Hannelore Cayre books in order
Hannelore Cayre is a French screenwriter and director, criminal lawyer, and award-winning author of mystery, suspense and crime fiction.
She is best known for writing The Godmother - La Daronne (2017) and The Inheritors - Richesse oblige (2020).
La Daronn, which was later published in English as The Godmother, clinched the European Crime Fiction Prize, as well as the Grand Prix de Littérature Policière, the most coveted prize in crime fiction in the whole of France.
The novel was also the inspiration behind its major movie adaptation, Mama Weed.
As a director, Hannelore has overseen the creation of a number of short films, most notably "Commis d’office" (Legal Aid), which was her first feature-length film.

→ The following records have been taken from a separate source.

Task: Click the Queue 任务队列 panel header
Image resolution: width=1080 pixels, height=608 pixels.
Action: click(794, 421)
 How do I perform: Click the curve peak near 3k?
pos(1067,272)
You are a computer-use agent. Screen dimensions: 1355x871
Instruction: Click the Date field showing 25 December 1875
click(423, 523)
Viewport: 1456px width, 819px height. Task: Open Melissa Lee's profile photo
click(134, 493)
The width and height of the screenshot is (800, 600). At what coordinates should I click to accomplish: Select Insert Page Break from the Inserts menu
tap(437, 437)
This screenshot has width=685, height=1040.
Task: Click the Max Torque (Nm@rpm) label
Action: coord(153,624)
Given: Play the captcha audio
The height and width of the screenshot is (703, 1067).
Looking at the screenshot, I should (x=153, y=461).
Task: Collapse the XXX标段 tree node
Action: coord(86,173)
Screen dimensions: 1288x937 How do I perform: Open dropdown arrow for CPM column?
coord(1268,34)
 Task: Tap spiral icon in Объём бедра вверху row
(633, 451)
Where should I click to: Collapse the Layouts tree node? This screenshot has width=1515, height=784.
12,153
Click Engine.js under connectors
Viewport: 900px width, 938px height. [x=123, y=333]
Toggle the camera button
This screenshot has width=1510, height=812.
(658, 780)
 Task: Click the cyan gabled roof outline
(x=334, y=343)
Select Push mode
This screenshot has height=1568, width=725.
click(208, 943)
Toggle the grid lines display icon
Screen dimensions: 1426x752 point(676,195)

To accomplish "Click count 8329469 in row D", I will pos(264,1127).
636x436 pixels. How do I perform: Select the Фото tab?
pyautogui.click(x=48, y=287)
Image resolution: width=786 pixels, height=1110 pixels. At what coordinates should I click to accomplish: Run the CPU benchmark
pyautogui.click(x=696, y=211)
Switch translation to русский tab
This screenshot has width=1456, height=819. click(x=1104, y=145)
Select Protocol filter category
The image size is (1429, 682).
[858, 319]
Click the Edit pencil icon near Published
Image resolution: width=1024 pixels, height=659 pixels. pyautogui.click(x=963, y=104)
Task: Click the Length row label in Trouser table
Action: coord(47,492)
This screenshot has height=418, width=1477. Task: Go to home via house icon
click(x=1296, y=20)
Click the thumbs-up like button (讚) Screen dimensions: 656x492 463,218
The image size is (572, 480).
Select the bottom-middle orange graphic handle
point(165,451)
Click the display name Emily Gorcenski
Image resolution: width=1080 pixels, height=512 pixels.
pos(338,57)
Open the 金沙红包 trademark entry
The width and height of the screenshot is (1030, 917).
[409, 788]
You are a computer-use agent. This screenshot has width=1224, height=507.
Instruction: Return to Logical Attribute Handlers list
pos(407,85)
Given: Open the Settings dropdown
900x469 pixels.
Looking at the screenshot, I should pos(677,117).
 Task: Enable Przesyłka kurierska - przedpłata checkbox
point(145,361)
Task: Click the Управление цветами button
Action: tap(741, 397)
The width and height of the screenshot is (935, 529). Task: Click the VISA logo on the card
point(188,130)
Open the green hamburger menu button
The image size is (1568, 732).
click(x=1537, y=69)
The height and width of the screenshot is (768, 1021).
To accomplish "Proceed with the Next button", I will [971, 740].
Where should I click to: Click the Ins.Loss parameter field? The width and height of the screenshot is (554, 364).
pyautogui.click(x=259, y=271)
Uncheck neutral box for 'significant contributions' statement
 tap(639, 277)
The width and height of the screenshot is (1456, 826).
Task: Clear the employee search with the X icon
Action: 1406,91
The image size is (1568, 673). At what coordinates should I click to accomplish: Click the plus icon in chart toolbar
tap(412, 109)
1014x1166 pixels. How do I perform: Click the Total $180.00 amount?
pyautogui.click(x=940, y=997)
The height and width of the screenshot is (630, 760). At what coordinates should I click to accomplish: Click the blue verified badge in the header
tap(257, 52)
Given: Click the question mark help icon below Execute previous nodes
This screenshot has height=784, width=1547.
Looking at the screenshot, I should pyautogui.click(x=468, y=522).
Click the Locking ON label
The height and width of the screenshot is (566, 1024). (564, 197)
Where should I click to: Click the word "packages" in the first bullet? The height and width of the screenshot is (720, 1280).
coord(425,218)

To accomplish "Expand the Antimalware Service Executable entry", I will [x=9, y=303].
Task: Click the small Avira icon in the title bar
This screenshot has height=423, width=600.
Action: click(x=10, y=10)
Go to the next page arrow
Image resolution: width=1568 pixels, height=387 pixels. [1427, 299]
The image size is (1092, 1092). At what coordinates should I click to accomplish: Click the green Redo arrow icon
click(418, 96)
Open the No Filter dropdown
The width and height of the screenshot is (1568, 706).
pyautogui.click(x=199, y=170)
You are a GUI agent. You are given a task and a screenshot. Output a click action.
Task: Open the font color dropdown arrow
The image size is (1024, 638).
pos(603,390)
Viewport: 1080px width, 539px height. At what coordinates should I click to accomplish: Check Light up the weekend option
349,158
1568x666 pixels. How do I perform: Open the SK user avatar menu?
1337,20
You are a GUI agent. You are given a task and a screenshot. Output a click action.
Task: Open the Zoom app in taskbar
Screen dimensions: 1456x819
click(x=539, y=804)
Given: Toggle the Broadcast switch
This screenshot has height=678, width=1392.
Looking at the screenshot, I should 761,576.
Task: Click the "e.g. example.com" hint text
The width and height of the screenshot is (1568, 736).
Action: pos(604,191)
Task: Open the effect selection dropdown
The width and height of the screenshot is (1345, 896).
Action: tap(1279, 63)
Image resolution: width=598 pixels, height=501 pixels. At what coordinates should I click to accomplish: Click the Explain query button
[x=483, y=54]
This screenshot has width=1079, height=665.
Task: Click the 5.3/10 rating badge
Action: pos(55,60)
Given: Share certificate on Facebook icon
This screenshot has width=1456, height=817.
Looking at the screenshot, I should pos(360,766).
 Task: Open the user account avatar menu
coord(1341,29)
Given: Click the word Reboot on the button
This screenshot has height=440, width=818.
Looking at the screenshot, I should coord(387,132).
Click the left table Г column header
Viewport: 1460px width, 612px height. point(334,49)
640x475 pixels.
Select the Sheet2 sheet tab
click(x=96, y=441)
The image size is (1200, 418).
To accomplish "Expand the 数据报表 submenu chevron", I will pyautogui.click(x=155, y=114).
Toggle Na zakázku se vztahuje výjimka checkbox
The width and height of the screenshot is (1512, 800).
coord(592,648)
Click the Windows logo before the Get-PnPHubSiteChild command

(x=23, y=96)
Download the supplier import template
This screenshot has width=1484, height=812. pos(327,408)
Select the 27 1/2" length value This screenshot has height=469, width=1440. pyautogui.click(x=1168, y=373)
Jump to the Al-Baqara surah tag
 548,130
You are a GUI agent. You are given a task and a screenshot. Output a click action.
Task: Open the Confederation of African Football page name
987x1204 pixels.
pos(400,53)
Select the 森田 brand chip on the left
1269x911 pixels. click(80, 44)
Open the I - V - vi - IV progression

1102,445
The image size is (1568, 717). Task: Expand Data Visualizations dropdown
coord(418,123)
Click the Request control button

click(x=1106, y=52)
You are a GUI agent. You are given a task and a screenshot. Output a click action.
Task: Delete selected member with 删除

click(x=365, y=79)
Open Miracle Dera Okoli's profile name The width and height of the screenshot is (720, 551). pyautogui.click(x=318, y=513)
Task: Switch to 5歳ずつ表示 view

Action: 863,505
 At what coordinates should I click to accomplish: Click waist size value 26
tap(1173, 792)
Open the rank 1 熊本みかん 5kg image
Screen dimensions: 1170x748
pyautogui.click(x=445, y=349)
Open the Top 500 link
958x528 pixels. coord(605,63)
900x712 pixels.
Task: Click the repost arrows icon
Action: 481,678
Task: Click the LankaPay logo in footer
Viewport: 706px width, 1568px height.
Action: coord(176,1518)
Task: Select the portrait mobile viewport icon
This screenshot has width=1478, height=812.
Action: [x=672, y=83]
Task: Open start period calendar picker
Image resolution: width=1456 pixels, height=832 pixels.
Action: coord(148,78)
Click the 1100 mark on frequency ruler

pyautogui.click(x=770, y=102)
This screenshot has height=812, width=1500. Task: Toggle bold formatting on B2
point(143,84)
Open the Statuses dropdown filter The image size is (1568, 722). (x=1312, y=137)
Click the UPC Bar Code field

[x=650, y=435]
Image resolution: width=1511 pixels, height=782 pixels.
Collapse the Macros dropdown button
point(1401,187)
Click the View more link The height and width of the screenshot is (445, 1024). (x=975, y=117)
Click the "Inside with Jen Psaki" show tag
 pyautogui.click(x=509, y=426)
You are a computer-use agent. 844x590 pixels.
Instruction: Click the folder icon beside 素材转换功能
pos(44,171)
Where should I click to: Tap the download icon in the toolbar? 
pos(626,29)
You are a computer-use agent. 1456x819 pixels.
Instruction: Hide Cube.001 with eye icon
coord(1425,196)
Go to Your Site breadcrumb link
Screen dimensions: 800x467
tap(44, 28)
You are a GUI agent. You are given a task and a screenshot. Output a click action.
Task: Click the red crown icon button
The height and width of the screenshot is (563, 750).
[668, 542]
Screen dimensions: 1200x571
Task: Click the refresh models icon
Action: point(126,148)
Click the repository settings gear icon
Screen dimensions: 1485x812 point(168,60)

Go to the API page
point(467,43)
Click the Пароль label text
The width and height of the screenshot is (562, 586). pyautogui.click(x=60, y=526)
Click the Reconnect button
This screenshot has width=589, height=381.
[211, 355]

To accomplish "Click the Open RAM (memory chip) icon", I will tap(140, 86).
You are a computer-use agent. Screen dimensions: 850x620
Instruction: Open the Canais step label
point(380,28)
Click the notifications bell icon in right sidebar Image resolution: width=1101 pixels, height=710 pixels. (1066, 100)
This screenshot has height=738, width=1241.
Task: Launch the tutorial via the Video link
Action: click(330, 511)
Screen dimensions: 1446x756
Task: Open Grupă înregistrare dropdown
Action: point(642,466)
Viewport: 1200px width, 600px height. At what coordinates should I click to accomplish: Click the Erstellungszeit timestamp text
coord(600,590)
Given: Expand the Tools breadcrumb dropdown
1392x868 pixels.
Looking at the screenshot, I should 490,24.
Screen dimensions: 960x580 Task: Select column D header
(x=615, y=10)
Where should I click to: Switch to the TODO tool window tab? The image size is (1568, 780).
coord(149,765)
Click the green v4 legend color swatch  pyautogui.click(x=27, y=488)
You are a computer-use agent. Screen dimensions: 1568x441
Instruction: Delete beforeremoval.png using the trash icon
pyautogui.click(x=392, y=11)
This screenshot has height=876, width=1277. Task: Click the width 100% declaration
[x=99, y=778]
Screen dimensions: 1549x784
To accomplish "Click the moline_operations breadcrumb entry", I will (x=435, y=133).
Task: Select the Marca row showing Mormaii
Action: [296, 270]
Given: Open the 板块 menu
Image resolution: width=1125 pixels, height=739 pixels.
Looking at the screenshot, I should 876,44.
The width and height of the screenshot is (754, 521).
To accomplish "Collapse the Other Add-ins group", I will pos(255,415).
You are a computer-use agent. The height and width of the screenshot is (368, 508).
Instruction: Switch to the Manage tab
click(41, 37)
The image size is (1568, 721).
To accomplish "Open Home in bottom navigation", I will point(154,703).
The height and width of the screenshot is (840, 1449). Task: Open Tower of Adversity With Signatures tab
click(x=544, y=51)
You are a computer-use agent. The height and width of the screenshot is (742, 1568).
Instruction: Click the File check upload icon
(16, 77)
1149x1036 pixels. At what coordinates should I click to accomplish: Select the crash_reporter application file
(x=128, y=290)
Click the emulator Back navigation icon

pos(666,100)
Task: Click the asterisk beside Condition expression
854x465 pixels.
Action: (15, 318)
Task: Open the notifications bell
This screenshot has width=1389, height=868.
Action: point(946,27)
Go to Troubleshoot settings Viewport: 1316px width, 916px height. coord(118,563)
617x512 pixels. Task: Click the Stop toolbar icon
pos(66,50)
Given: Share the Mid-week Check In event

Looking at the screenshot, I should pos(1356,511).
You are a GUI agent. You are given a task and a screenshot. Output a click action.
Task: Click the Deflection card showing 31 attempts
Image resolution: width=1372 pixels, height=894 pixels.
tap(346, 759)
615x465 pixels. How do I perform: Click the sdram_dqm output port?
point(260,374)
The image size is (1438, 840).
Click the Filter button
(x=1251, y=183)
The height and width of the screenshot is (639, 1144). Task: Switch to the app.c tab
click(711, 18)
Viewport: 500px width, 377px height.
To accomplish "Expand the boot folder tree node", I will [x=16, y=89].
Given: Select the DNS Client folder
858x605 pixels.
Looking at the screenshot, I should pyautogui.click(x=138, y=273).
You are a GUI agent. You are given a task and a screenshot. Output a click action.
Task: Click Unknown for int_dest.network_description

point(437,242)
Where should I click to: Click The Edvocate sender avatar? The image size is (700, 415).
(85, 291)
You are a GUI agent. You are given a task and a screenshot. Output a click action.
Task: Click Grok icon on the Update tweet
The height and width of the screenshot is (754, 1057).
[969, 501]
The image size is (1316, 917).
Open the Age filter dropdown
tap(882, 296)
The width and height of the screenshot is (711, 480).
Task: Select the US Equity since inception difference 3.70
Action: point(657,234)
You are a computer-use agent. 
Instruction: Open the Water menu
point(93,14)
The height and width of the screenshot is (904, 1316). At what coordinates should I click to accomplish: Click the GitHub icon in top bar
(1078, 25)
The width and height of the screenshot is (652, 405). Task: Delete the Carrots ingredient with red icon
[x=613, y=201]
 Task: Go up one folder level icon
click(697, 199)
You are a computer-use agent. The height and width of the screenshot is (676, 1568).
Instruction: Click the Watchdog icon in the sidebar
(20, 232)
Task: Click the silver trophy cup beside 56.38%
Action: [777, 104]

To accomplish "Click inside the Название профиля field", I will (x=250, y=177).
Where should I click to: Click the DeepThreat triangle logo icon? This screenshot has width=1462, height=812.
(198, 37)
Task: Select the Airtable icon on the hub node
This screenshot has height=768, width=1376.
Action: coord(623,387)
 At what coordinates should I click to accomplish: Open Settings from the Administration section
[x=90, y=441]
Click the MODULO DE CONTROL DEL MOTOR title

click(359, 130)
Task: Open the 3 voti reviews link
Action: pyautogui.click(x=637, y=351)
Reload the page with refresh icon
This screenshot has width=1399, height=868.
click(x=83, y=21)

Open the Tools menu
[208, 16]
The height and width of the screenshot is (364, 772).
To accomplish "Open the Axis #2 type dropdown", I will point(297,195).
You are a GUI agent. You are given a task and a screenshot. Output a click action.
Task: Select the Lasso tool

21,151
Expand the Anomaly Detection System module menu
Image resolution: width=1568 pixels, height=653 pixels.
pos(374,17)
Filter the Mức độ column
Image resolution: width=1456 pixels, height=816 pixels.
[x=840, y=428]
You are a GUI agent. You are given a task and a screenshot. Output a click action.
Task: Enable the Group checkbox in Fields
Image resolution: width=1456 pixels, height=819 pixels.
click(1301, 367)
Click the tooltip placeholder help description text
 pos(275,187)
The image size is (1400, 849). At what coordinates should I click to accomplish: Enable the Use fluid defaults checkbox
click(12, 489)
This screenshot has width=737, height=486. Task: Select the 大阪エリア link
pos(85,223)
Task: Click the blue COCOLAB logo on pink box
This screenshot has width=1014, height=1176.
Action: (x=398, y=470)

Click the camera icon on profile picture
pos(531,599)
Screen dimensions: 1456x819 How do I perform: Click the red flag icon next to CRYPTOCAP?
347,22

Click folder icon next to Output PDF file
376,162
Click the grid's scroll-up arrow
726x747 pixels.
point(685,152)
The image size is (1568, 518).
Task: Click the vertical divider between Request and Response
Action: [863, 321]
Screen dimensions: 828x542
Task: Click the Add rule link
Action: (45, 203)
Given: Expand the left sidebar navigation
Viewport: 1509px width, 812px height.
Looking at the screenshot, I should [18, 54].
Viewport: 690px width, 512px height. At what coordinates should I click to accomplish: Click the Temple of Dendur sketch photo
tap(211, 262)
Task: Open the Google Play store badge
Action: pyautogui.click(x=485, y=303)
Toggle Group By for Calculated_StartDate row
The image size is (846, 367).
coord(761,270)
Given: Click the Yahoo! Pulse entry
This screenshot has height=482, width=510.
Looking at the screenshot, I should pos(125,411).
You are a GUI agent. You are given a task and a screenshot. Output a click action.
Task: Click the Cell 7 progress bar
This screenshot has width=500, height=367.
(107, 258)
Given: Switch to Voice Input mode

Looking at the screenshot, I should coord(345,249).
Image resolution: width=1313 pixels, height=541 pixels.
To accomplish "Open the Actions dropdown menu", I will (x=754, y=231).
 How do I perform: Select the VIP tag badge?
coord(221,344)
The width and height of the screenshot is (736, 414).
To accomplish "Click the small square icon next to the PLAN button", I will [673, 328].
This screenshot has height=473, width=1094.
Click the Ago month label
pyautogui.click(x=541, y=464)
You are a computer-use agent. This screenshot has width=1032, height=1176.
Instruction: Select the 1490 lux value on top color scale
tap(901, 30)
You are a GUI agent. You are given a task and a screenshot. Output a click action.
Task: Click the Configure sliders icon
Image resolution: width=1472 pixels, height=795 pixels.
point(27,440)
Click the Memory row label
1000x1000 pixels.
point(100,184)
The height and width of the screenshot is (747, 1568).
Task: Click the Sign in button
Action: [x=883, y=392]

Hannelore currently resides in Paris.
Genres: Crime Suspense, Mystery, Suspense
- The Godmother - La Daronne (2017)
- The Inheritors - Richesse oblige (2020)
Detailed book overview
Meet Patience Portefeux, a fifty-three-year-old, underpaid Franco-Arab interpreter for the Ministry of Justice who specializes in phone tapping. Widowed after the sudden death of her husband, Patience is now wedged between university fees for her grown-up daughters and nursing home costs for her aging mother.
Happening upon an especially revealing set of police wiretaps ahead of all other authorities, Patience makes a life-altering decision that sees her intervening in — and infiltrating — the machinations of a massive drug deal. She thus embarks on an entirely new career path: Patience becomes The Godmother.
Director: Jean-Paul Salomé
Cast: Isabelle Huppert, Yann Sundberg, Michaël Louchart, Raphaël Quenard, Mounir Kateb, Hippolyte Girardot, Liliane Rovère, Farida Ouchani, Dominique Jayr, Iris Bry
Blanche de Rigny has always considered herself the black sheep of the family. And a black sheep on crutches at that. But it turns out her family tree has branches she didn't even know existed. And many of them are rotten to the core. As Blanche learns more about the legacy left by her wealthy Parisian ancestors, she decides a little family tree pruning might be in order.
But great wealth also brings great responsibility - a form of richesse oblige, perhaps - and Blanche has a plan to use her inheritance to cure the world of its ills.